Speech & Discussion with Jeffrey Tessler (Deutsche Börse), Kathryn Ruemmler (Latham & Watkins), Prof. Dr. Michael Hüther (Institut der Deutschen Wirtschaft Köln), and Dr. Simone Peter (Bündnis 90/Die Grünen)
On March 3, close to 80 members and Young Leaders Alumni came to the Frankfurter Wertpapierbörse (Old Stock Exchange) in order to attend a speech and panel discussion on the Transatlantic Trade and Investment Partnership (TTIP). Deutsche Börse AG and Institut der Deutschen Wirtschaft Köln acted as cooperation partners for the event.
The event was opened from an American perspective with speeches by Jeffrey Tessler, CEO of the Clearstream Holding AG and board member of Deutsche Börse AG, and Kathryn H. Ruemmler, Partner at Latham & Watkins LLP and former Counsel to President Barack Obama.

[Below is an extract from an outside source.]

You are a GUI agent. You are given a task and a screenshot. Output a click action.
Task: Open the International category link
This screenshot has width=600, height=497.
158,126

In his statement, Jeffrey Tessler stressed how the projected trade agreement could bring stability to growing global insecurities. According to Tessler, TTIP has the potential to fundamentally strengthen the transatlantic relationship, even beyond trade. The many ailing economies of European countries could also benefit from this economic impulse. However, he continued, the doubts of consumers about the treaty should not be ignored.

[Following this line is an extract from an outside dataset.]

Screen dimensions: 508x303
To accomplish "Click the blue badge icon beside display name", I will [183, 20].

Kathryn Ruemmler, Former Counsel to President Obama, reported on the TTIP debate in the United States. She said the government was backing TTIP and believed the treaty could strengthen both the American economy – especially small and medium sized businesses – as well as the transatlantic relationship. In order to pass TTIP and the Trans-Pacific Partnership TPP, the President has to be granted Fast Track Promotion Authority, which would allow him to negotiate treaties that Congress could only ratify or reject as a package. The Republican majority in Congress as well as the deep divide between Democrats and Republicans might be a possible pitfall, Ruemmler pointed out. Even though the Republicans do not oppose the two treaties in general, they might want to prevent it merely because it is an initiative of the Obama Administration. She continued by remarking that TTIP is not as much discussed in the United States as it is in Germany. Opposing voices are rare. American unions, who are generally skeptical of international trade agreements, are very open towards TTIP – not least due to the strict rules on occupational safety in Europe. The arbitration courts are the most criticized point of the negotiations since opponents feared them being used to indirectly undermine the sovereignty of the state, she added.

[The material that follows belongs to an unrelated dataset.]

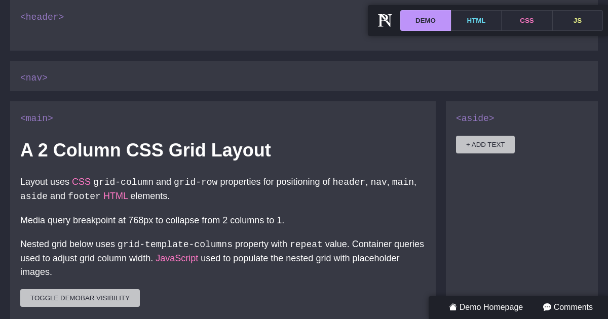The image size is (608, 319).
Task: Click the <main> section label
Action: 36,118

After the key notes, Professor Dr. Michael Hüther, Director and member of the executive board of Institut der deutschen Wirtschaft Köln e.V. and Dr. Simone Peter, federal chairwoman of the German Green Party Bündnis 90/Die Grünen, engaged in a panel discussion. The discussion was moderated by Sven Afhüppe, chief editor of the German economics newspaper Handelsblatt.
Dr. Peter emphasized that TTIP would bring more risks than benefits from the Green Party’s point of view. While she welcomed reduction of trade barriers, she stressed that it would be inacceptable for the treaty to ecological and social standards could neither be questioned, nor lowered. The danger of this scenario lies in the arbitration clause of the treaty, she continued to say. In her opinion, the fear of high financial sanctions could prevent countries from establishing environmental or occupational regulations. She also criticized the lack of transparency of the negotiations. Dr. Peter spoke out for a suspension of the negotiations until all reservations from the public would have been dispelled.
Professor Hüther pointed out the distinct advantages of the treaty. The United States and Europe already shared a strong joint economic collaboration – now it is necessary to ban further obstacles for trade and investment in order to not risk falling behind the Asian competitors and for further promoting economic success on both sides. Suspending the negotiations would waste important time and endanger the treaty as a whole. Hüther added that he did not share the doubts of Simone Peter. High standards, he stressed, are implemented on both sides of the Atlantic, giving no ground for fears regarding a downward spiral for consumers and employees. He stressed that Germany already had agreements with many countries and that arbitration courts play a big role within these treaties and are not limiting state sovereignty.
The topics that were discussed with the audience included the role of arbitration courts and the opportunities TTIP offers in the area of renewable energy.